お姉さま、と呼んだはずが言葉にはならなかった。  
 
「つらかったでしょう…」  
 
その言葉に、堪えていた涙が瞳から溢れ出した。  
ティッツァーノは泣き出したトリッシュの背に優しく手を回した。  
墓地の外に停めてある車の運転席から、鋭い目をした男がその様子を見ていたが  
相棒の素振りにに何かを察して見ない振りをした。  
自分の背を支える細いが強い芯のある腕は、女性のそれではなかった。  
どうして今まで気づかなかったのだろう。  
お姉さまがお姉さまでなかったことに。  
騙されていたはずなのに、トリッシュは腹立ちもしなかったし滑稽にも思わなかった。  

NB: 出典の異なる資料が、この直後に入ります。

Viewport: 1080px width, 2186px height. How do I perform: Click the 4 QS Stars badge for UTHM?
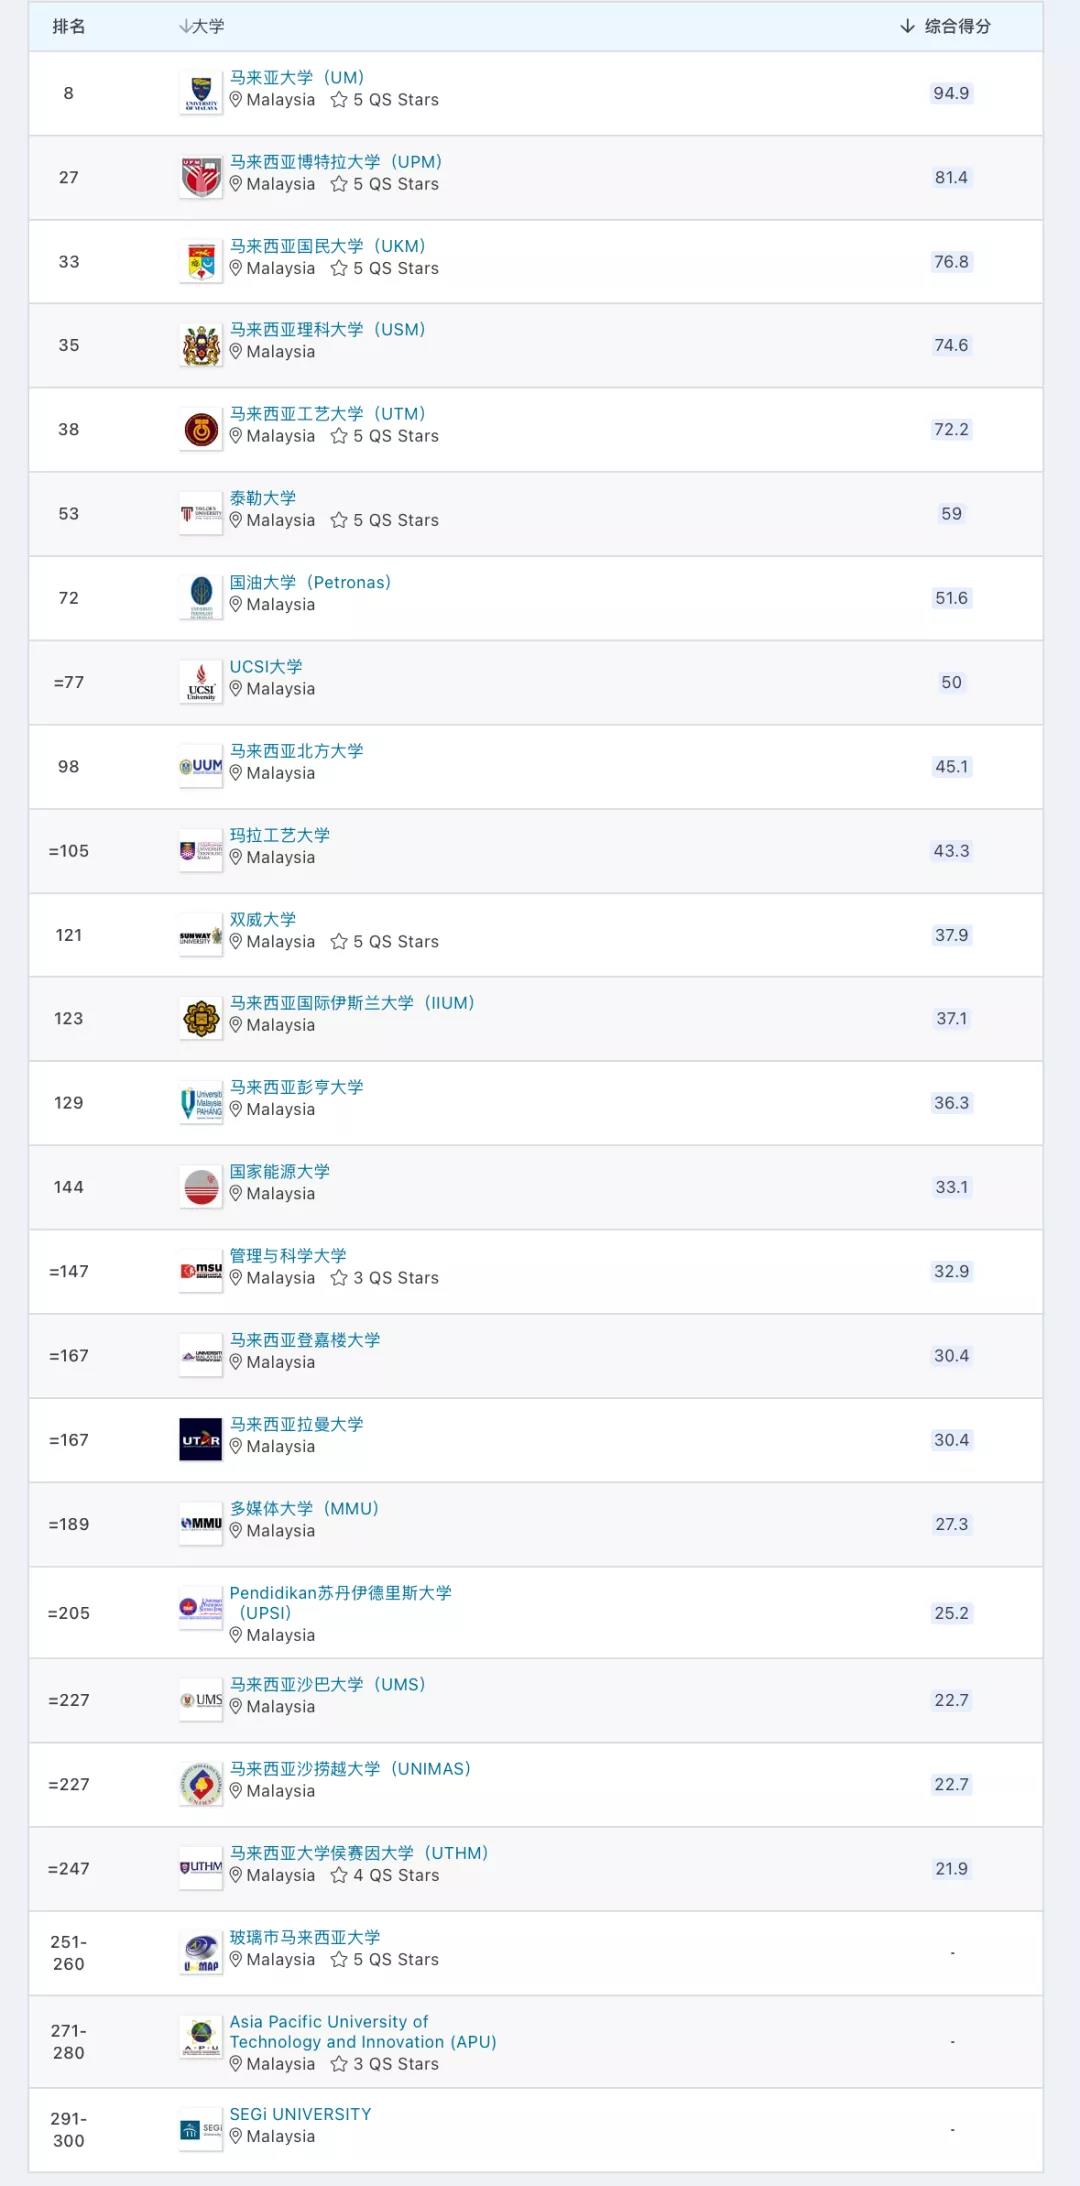coord(385,1876)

ただそのことを、事実として受け入れるだけだった。  
やがてトリッシュはティッツァーノに促されるままに車に向かった。  
 
「ティッツァーノ…あたしこれからどこへ行くの?」  
「……あなたの、お父様の所ですよ」  
「父さん………」  
 
何故ティッツァーノが自分の父の居場所を知っているのか、という疑問よりも  
トリッシュには今すぐ確認したい事があった。  
ティッツァーノの眼を真っ直ぐに見る。優しい眼差しがトリッシュを見つめ返した。  
 
「……ティッツァーノ」  
「何ですか」  
「そばに、いてくれる?」  
「……はい」  
 
その一言だけで充分だった。  
眼差しも、言葉も、優しさも嘘だったとしても。  
いえ、嘘かどうかなんて問題じゃあない。  
彼ほどに見事な詐欺師なら、きっと最後まであたしを騙し通して嘘を真実にしてくれるはずだわ。